*Exercise aim*.
In the material below, the required lines run from the one containing "[twitter] (752, 2464)" through the one containing "ADIDAS (697, 1456)". Copy those lines exactly, ends included, and nothing else.

*Exercise data*.
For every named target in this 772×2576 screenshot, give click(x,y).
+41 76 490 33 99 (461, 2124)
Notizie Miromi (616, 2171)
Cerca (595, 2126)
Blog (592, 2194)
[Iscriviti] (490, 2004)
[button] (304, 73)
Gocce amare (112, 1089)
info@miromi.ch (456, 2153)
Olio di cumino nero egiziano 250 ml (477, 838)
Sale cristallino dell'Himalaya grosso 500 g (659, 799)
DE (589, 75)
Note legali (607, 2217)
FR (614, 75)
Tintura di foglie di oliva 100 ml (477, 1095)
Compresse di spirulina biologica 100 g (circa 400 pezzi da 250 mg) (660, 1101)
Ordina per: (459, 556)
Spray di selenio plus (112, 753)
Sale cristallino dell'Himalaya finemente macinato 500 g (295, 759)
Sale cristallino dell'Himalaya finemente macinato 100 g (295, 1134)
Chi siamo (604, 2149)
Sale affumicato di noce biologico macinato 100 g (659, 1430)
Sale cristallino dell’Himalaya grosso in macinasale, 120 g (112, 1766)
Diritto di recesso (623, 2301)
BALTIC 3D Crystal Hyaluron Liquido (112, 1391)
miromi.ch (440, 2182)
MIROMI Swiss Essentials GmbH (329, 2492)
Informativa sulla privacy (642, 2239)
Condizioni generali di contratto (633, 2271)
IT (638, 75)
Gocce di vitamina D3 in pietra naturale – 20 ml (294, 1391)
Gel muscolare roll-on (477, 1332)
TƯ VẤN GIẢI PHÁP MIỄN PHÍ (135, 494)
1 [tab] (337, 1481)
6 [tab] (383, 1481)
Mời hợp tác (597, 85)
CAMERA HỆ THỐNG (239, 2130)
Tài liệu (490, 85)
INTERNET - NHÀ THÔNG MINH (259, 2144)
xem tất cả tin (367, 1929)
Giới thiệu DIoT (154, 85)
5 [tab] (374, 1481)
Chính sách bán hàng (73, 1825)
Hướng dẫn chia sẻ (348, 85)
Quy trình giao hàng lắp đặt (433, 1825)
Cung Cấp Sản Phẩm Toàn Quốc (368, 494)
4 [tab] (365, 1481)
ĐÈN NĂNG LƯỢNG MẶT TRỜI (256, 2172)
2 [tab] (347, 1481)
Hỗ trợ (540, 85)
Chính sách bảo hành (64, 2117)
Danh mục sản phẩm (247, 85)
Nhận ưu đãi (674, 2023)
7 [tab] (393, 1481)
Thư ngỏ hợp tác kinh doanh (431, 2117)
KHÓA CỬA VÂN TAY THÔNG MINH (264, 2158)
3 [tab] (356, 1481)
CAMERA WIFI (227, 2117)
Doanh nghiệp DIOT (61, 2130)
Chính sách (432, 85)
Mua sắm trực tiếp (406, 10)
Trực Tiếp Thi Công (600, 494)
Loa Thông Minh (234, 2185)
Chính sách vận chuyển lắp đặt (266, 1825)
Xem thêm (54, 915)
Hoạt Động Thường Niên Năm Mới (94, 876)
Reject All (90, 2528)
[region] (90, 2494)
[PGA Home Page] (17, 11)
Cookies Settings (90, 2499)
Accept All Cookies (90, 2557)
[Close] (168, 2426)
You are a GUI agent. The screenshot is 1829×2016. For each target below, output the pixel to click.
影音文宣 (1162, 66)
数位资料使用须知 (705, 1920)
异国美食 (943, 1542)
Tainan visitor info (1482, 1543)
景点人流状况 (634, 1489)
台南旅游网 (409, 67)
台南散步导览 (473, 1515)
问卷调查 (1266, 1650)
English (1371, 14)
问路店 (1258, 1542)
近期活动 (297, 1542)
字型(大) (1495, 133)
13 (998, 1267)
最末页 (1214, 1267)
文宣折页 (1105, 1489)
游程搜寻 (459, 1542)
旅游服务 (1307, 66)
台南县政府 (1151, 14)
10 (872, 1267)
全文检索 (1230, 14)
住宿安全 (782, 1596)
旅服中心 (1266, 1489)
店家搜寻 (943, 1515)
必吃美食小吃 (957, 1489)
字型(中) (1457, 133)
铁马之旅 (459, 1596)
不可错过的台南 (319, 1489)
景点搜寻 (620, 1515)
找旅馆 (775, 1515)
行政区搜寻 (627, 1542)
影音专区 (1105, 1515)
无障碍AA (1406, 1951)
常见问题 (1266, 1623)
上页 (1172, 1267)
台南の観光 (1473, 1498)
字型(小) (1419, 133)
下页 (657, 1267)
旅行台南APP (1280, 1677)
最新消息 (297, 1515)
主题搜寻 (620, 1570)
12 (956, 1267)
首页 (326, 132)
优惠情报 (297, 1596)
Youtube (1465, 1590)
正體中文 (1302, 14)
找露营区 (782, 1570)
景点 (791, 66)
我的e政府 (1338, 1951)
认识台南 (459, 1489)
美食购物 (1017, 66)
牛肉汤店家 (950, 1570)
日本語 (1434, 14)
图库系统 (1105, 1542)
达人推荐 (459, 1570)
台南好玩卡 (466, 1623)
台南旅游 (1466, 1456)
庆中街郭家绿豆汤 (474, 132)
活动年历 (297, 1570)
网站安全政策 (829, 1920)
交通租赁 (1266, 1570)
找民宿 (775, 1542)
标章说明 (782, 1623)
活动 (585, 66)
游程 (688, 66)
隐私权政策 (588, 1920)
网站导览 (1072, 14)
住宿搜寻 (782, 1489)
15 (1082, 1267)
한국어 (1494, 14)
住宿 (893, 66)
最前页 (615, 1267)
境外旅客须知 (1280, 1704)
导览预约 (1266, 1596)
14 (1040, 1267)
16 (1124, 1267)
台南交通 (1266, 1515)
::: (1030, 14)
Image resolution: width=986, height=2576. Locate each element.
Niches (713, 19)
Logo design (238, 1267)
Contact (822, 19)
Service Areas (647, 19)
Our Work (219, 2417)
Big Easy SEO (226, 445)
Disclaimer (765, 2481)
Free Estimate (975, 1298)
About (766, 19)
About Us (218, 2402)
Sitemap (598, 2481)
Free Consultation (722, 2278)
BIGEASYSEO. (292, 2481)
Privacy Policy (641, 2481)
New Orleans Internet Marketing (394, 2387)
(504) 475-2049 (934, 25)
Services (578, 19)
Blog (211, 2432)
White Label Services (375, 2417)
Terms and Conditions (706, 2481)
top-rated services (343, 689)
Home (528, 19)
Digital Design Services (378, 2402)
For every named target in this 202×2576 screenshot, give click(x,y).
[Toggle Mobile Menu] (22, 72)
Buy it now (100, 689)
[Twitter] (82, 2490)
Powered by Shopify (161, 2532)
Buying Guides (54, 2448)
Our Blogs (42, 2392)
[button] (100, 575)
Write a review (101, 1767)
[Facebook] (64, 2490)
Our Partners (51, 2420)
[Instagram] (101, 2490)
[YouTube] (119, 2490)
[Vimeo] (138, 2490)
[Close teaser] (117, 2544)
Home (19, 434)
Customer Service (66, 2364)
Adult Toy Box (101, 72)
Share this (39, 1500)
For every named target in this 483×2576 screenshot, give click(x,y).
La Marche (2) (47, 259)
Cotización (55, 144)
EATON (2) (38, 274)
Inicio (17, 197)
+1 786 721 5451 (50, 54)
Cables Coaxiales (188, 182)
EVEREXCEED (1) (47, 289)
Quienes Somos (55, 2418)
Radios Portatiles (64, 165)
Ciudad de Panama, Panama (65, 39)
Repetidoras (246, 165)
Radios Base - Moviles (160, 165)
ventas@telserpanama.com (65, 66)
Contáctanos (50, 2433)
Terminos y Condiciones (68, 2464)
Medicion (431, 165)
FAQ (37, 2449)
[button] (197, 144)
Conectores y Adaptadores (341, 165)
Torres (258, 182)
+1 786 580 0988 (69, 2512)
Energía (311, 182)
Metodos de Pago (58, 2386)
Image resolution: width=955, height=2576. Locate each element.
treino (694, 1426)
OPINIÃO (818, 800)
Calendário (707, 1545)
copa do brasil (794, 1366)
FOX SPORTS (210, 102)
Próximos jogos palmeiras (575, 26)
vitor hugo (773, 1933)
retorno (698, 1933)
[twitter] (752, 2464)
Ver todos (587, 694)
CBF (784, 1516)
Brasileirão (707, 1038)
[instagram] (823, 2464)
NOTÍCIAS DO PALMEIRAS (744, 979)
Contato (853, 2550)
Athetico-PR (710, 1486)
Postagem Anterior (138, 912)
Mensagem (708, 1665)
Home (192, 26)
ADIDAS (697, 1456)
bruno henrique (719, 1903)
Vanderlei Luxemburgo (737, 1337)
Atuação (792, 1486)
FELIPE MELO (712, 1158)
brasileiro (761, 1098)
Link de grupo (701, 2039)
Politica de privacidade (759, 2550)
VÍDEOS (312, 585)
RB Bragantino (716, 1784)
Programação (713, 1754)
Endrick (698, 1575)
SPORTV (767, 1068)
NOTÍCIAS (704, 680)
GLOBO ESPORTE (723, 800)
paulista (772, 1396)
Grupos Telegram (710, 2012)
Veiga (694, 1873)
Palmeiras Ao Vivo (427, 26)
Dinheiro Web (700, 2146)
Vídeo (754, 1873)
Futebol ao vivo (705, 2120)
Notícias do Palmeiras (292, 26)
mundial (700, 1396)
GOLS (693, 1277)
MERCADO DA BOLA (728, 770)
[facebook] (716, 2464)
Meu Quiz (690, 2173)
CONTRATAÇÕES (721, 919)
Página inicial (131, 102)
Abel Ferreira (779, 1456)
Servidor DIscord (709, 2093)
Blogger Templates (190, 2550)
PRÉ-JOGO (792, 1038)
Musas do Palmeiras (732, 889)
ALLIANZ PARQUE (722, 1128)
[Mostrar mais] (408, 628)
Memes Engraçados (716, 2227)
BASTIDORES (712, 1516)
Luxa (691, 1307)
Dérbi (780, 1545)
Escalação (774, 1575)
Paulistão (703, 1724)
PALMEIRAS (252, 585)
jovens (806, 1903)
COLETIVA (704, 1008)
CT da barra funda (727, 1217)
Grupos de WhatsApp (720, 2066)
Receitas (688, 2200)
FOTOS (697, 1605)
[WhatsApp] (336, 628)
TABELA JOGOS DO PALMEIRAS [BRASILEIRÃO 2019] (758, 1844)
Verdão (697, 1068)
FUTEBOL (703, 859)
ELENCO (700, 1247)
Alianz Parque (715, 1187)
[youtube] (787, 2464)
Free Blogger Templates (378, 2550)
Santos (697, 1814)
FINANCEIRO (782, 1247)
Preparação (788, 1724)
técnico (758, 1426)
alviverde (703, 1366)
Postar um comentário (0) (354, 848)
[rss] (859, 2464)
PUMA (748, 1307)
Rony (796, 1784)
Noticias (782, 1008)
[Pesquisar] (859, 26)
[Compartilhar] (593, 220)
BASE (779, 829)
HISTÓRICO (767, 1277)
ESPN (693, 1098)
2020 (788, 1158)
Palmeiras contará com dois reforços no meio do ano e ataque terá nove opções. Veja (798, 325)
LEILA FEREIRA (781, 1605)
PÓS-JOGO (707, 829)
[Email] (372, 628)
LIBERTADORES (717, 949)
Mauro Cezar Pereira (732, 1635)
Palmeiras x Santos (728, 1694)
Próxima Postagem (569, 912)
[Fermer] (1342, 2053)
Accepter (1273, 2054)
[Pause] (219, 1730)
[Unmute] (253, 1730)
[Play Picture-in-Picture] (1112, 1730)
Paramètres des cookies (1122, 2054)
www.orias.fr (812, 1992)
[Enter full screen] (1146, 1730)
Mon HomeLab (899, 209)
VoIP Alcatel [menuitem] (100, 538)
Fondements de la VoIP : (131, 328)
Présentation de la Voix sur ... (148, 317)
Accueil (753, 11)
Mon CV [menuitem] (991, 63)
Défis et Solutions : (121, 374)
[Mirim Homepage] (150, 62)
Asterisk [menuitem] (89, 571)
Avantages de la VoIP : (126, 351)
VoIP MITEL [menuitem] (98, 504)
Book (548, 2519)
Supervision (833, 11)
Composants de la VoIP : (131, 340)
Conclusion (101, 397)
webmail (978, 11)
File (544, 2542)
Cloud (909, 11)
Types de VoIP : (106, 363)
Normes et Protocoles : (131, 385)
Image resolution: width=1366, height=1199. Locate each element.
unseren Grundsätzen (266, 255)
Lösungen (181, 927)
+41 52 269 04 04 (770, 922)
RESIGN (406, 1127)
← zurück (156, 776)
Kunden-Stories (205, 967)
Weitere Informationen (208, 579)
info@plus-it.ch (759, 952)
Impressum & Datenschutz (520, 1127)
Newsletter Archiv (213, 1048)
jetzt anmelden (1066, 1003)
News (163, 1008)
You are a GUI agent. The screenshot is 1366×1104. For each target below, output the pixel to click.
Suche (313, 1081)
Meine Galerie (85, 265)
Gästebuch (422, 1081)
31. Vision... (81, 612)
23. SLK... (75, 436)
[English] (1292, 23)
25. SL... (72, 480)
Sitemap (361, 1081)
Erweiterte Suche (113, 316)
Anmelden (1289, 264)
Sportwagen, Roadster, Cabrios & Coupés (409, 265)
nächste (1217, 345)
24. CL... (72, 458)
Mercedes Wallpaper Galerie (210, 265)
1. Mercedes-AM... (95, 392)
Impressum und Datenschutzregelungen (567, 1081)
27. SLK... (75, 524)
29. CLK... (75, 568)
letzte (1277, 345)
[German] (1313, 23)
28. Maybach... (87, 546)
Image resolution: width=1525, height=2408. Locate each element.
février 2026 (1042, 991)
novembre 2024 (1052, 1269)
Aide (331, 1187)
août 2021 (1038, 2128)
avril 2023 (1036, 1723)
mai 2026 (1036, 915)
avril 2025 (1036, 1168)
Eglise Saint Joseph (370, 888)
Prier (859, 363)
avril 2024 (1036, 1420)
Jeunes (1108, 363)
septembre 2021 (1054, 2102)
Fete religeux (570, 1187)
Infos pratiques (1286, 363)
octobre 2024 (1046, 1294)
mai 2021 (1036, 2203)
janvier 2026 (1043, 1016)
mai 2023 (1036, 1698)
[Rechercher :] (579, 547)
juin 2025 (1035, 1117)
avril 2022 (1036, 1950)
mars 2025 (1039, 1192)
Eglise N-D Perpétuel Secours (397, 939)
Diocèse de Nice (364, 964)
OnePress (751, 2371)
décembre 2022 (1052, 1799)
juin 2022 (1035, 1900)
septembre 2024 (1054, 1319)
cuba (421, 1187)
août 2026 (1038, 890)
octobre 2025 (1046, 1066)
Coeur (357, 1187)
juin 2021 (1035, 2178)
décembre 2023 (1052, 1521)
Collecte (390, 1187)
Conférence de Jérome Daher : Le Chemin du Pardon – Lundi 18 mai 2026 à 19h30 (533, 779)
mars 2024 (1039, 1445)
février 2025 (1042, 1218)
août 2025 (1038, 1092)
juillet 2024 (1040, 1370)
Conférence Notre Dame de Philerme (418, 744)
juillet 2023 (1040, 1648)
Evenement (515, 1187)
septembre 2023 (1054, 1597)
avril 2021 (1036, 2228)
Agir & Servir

*Answer area*.
[twitter] (752, 2464)
Ver todos (587, 694)
CBF (784, 1516)
Brasileirão (707, 1038)
[instagram] (823, 2464)
NOTÍCIAS DO PALMEIRAS (744, 979)
Contato (853, 2550)
Athetico-PR (710, 1486)
Postagem Anterior (138, 912)
Mensagem (708, 1665)
Home (192, 26)
ADIDAS (697, 1456)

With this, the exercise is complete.